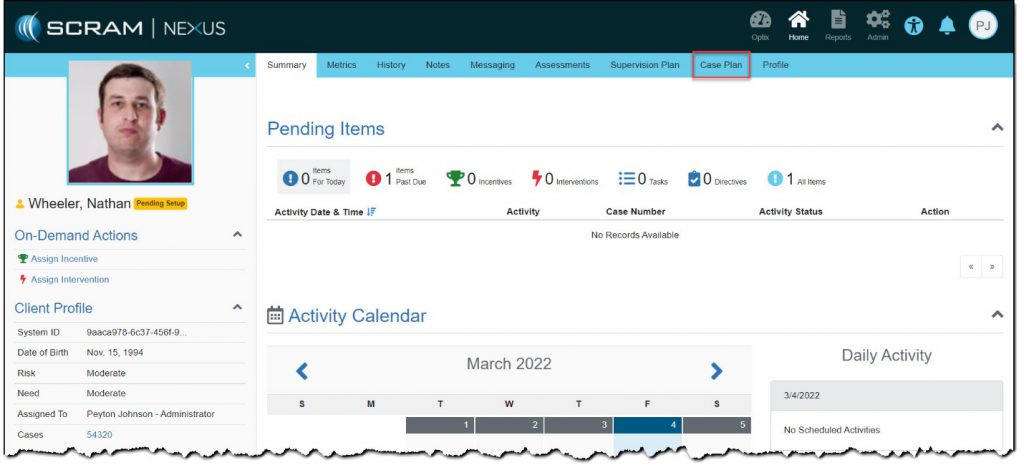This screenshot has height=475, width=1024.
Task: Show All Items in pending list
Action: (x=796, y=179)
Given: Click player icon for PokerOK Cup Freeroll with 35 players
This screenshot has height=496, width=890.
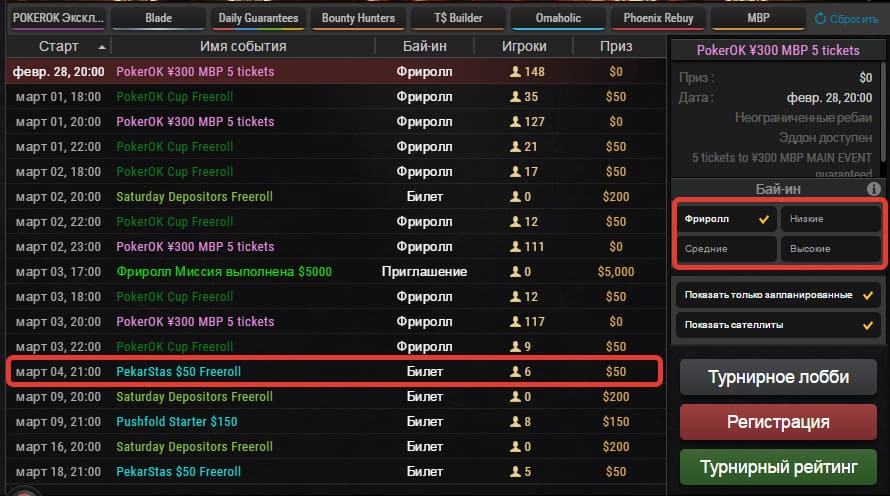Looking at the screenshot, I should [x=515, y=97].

##############################

:: ACTION ITEM ::
Do not include pictures. Copy only the lines running from the line with "Given: Click player" through the last line of the records, exactly as they appear.

:: RESPONSE TO THE TASK ::
Given: Click player icon for PokerOK Cup Freeroll with 35 players
This screenshot has height=496, width=890.
Looking at the screenshot, I should [x=515, y=97].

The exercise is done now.